I bought it new 1.5 years ago and have put 4000 miles on it.

It just has one problem that I'm wondering if anyone else has noticed. It has become apparent to me as I get fitter and ride more, that the flexing seat tube is occilating with my pedaling when my cadence gets faster... at maybe 95 rpm and beyond. I like to spin, and it is getting bothersome. I find myself shifting up, to a slower cadence than I want, to keep the seat tube from wiggling too much.

I see that the new gen Domane SLR has adjustable IsoSpeed. Maybe the flexy post has been an issue, especially for bigger riders?


----------



## Dry Side (Oct 6, 2012)

I have a Domane 6.9 and average 95 cadence. I am 5'11" 150 lbs. I have not experienced any bounce. The Domane 6.9 does have a seat mast versus a seat post. I demoed a Domane SLR which also has a seat mast and could not feel any difference in the ride from my older 2014 Domane. I rode over as much bumpy terrain as possible. The IsoSpeed adjuster was near the bottom for maximum flex.


----------



## uncrank (Feb 12, 2012)

*Might be a technique issue*



jeff400650 said:


> It has become apparent to me as I get fitter and ride more, that the flexing seat tube is occilating with my pedaling when my cadence gets faster... at maybe 95 rpm and beyond. Maybe the flexy post has been an issue, especially for bigger riders?


One of the common issues for riders developing higher RPMs for the first time is to maintain a round stroke as opposed to primarily an up and down stroke, at high speed. That's one of the reasons elliptical chainrings come and go Osymetric chainrings: do they work? - Cycling Weekly Back in the old school days of steel Columbus tubing, 5 speed cassettes and stiff as a brick wheels with high flange hubs, it was more noticeable to bounce in the saddle when RPMs exceeded the rider's ability to maintain a smooth stroke. Carbon bikes with wider gearing make it a lot less common. If you have access to a fixie or spin class bike with a weighted flywheel, try spinning at high speed with low resistance and see if you bounce. If you do, working on rounding out your pedal stroke will take away the bounce while letting you maintain the comfort of the softer setting.


----------



## jeff400650 (Mar 29, 2014)

Oh great... You mean I have to improve myself instead of just getting a new bike. Jeez.
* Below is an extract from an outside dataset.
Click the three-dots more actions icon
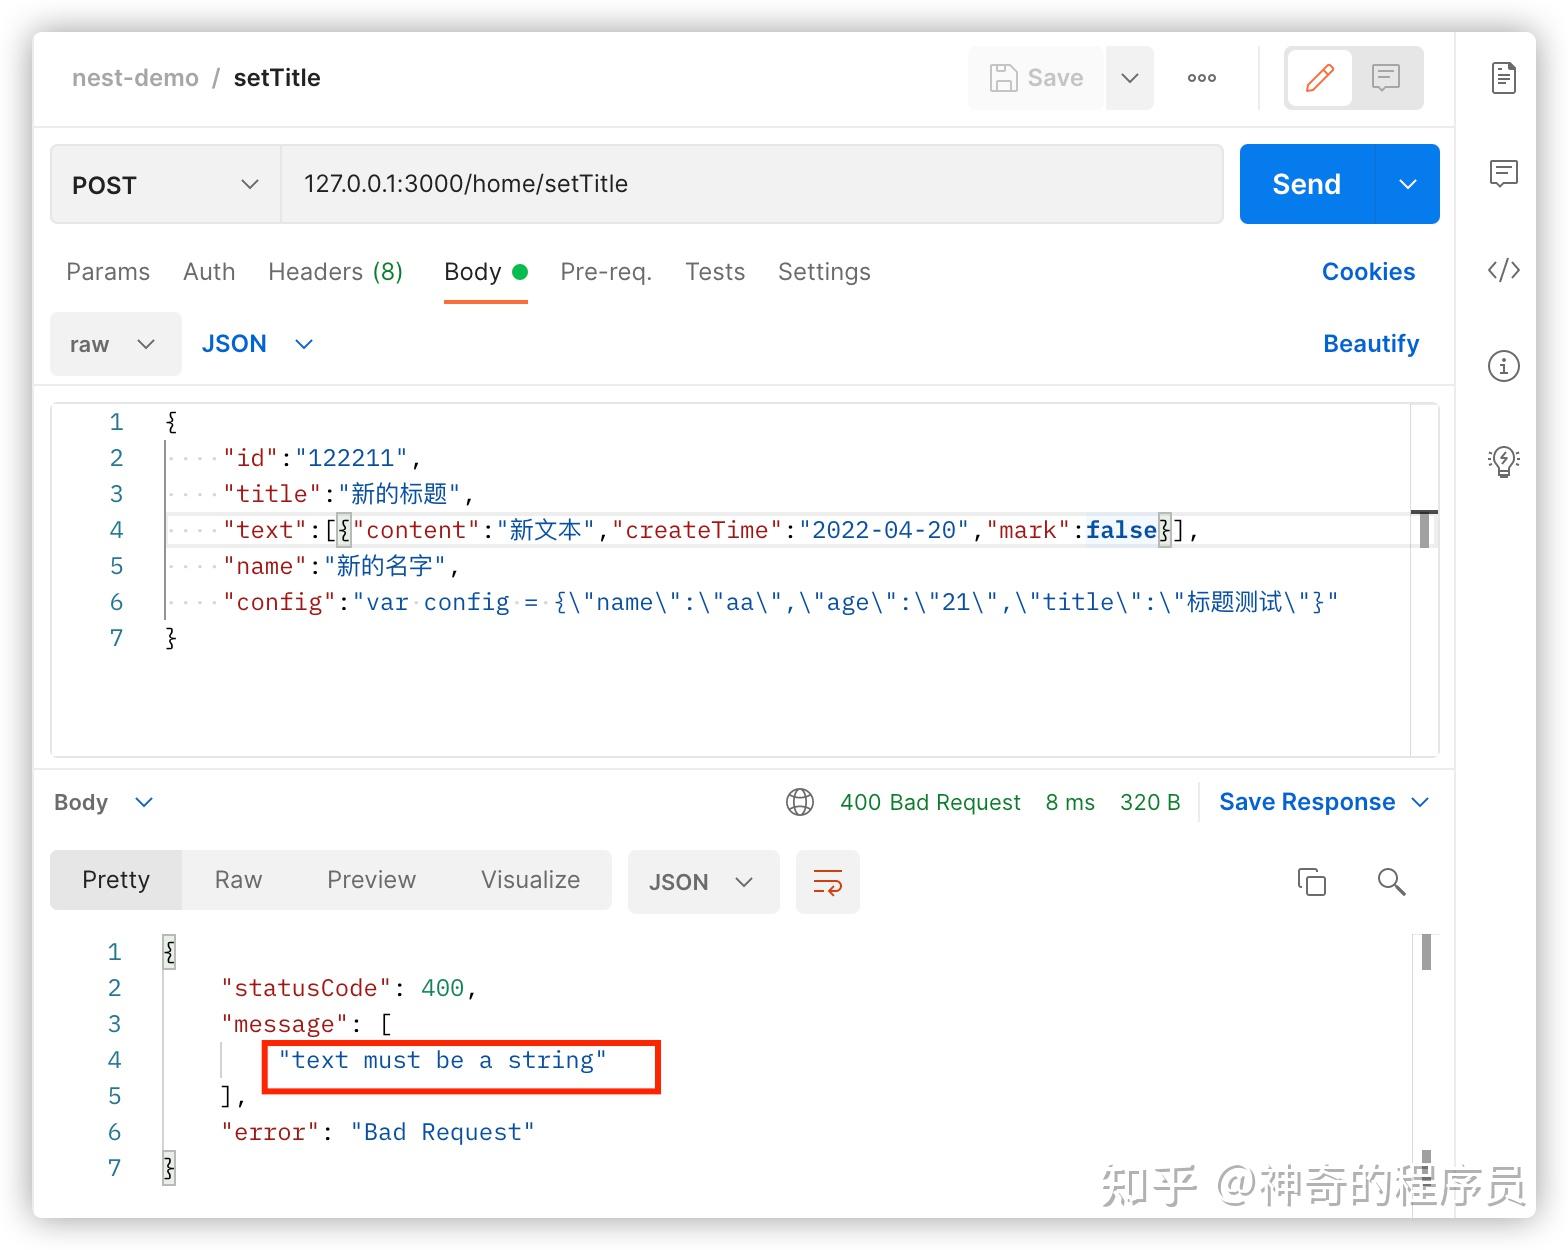pos(1201,78)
I will say though, that I happily spin along on my steel frame Surly Disc Trucker without bouncy bounce. I like the more solid feel.


----------



## uncrank (Feb 12, 2012)

*Consult the velominati...*

I won't tell your wife  Hmmm... The more flexy the seat post, the more it will pick up subtle variations in up-down force. If you, for example, push down much harder than you pull up (or don't really pull up at all on the up stroke) you will reinforce the bounce. Since the Surly doesn't flex this way, but is probably engineered with long wheelbase, compliant frame, low flange hub, larger tires, etc. to absorb road shocks --all much more compliant than the equivalent parts on the Domane designed for race sprinting and handling--the parts on the Surly that absorb shock vibrate at different frequencies. The more rigid frame and wheels on the Domane transfer all shock absorption to the seatpost/tube. You might try spinning as fast as you can--say 10 rpm higher than when the bounce starts on the Domane on your Surly and see what happens. Perhaps the other way to look at it is that a smoother spin will enable the upgrade money to go to whatever bike you don't have. Purchasing new bikes should never be limited to having a problem with a current bike. Please see Rule 12 Velominati › The Rules


----------